Si les portes s’ouvraient, ils avaient peut être une chance. Les combats avaient redoublés d’intensité autour d’eux et malgré les lourdes pertes qu’essuyaient les rebelles, l’armée de la reine reculait et se retrouvaient lentement acculée devant les murs du château.

- Tu ne pourras pas faire ça toute seule, commenta Mathilde en la regardant dans les yeux. Je viens avec toi !

- Ils ne te laisseront pas entrer, répliqua Camille en secouant la tête. Ils ne te connaissent pas.

- Peut être mais tu n’auras qu’a leur dire que je suis ta nièce ou quelque chose du genre, déclara Mathilde sur d’elle. Ils ne pourront pas refuser une enfant.

Camille la dévisagea ne comprenant visiblement pas. Plutôt que de perdre plus de temps en explications, Mathilde prit son apparence de petite fille sous les yeux ébahis de Camille qui de surprise recula d’un pas.

- Mais que… Comment ? Balbutia Camille stupéfaite.

- C’est un peu long à expliquer, marmonna Rafael blanc comme un linge. Le temps presse partez vite toute les deux. Vous n’avez pas le droit d’échouer.

Mathilde posa un regard inquiet sur Rafael. Il était clairement au bout du rouleau. Il se tenait fermement au chariot, véritable île au milieu d’une mer de sang et de désolation. Les défenseurs de la reine reculait inexorablement vers la forteresse. Camille et Mathilde devaient agir au plus vite au risque de voir la foule coincée au bas des rempart, vulnérable à tout les piège et système de défense qu’ils abritaient.

Mathilde lança un dernier regard à Rafael qui hocha la tête et lui fit un singe du menton pour l’inciter à partir, puis elle suivit Camille qui déjà courait vers les ruelles bondées. Elles traversèrent la place en sens inverse en slalomant avec difficulté entre les habitants toujours plus nombreux qui venaient rejoindre les rangs des émeutiers. La ville entière était dehors, bien décidée à mettre la forteresse à feu et à sang.

- Pourquoi rebrousse-t-on chemin ? Haleta Mathilde sur les talons de Camille.

- L’entrée cachée se trouve dans une ruelle sur le côté de la place, répondit celle-ci en accélérant le pas.

Mathilde ne voyait pas bien comment cela était possible mais elle se concentra pour ne perdre Camille de vue dans cette marée humaine toujours plus grande.

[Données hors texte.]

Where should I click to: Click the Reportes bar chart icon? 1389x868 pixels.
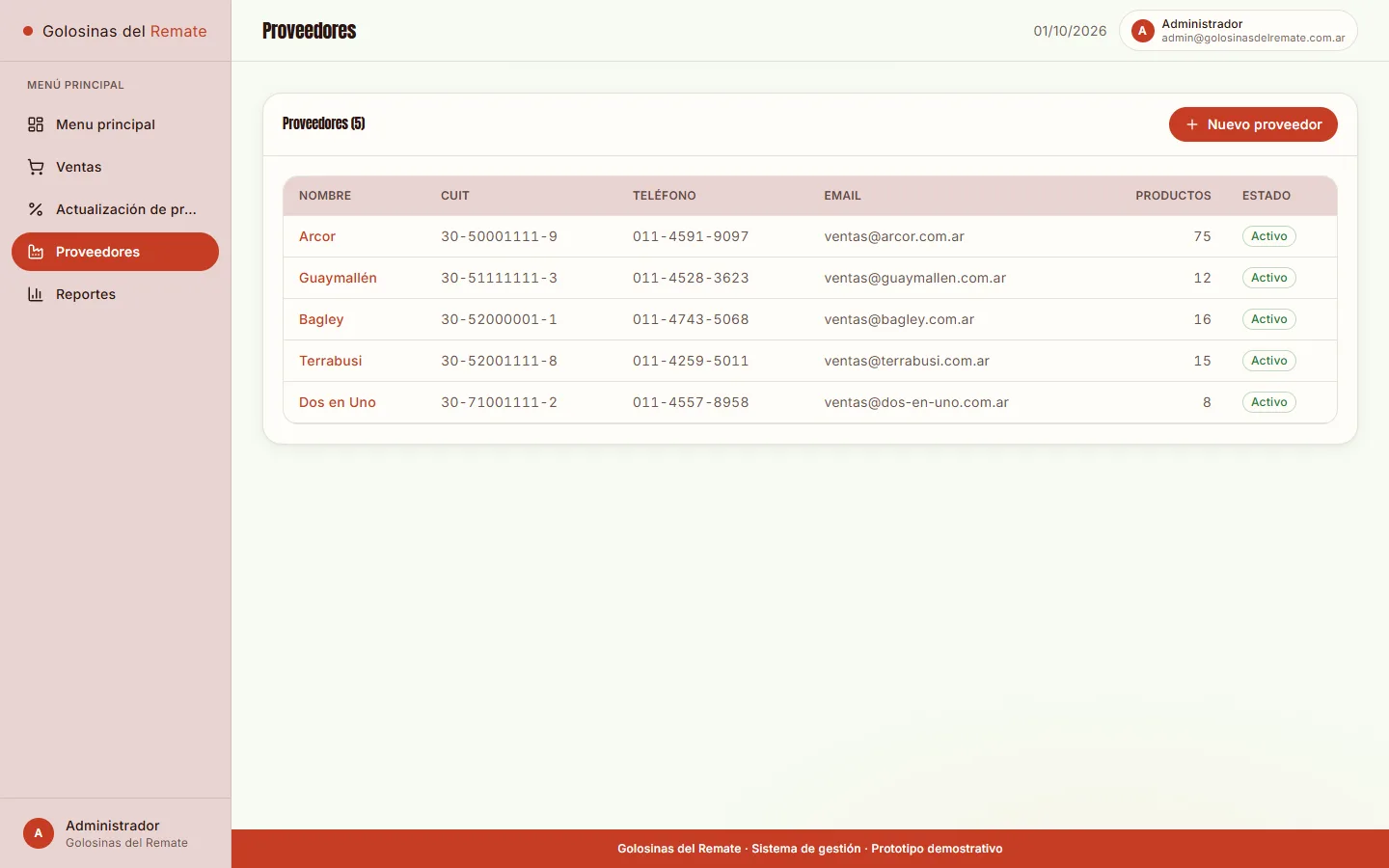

Elles mirent plusieurs minutes à rejoindre une ruelle sombre devant laquelle Camille s’arrêta. La ruelle était vide et cela contrastait avec la rue principale noire de mondes dans laquelle il régnait une vacarme assourdissant.

Camille continua dans la ruelle et s’arrêta devant une maison dont les volets de bois étaient fermés.

- Mais qu’est ce qu’on fait la ? Interrogea Mathilde agacée.

- Personne n’habite cette maison, expliqua Camille qui visiblement cherchait quelque chose dans les pans de sa robe. C’est une coquille vide seulement faite pour le passage secret.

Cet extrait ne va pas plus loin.